■ SET TASK: Repeat the data below line for line without any changes, and omit the pictures from your answer.

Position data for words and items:
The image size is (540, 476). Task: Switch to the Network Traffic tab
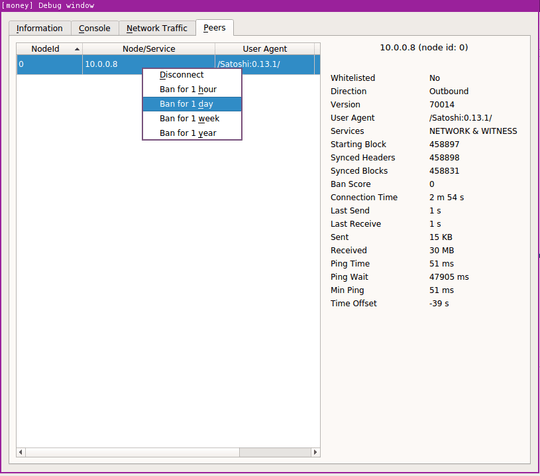click(157, 28)
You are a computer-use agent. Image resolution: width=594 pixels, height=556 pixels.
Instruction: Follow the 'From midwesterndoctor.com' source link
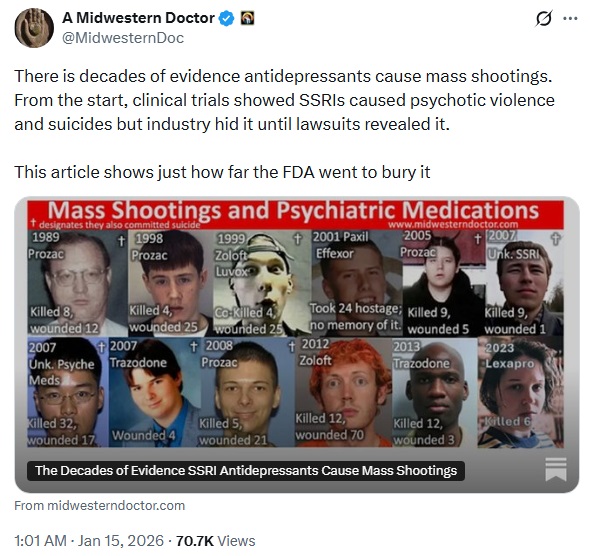pos(100,506)
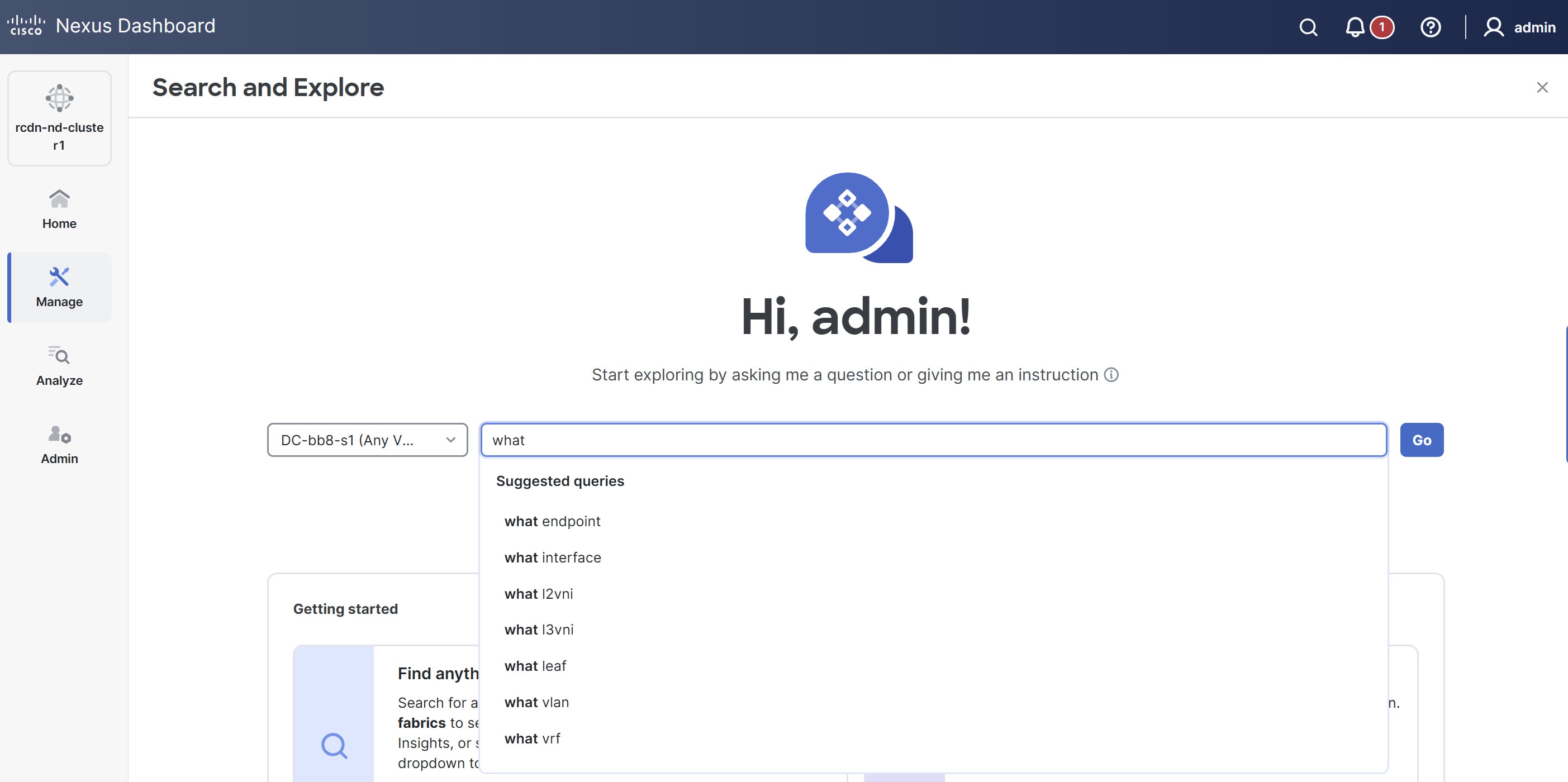Screen dimensions: 1568x782
Task: Choose the 'what interface' suggested query
Action: click(552, 557)
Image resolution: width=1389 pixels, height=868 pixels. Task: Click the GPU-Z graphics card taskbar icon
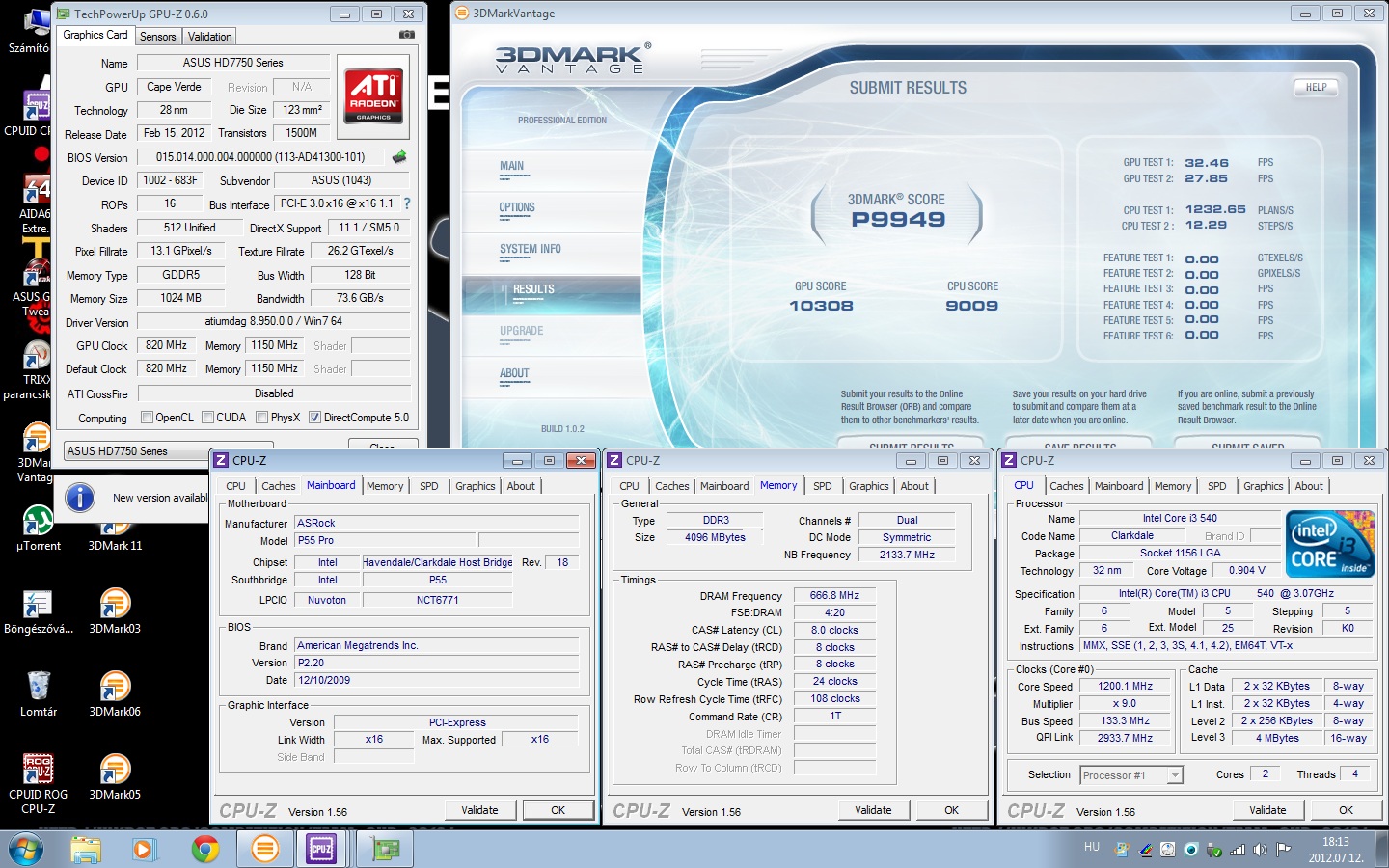click(385, 849)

■ EXERCISE RESPONSE:
The image size is (540, 476). Task: Switch to the Network Traffic tab
click(157, 28)
You are a computer-use agent. Image resolution: width=594 pixels, height=556 pixels.
Instruction: Follow the 'From midwesterndoctor.com' source link
pos(100,506)
Screen dimensions: 1568x782
Task: Choose the 'what interface' suggested query
Action: click(552, 557)
Image resolution: width=1389 pixels, height=868 pixels. Task: Click the GPU-Z graphics card taskbar icon
click(385, 849)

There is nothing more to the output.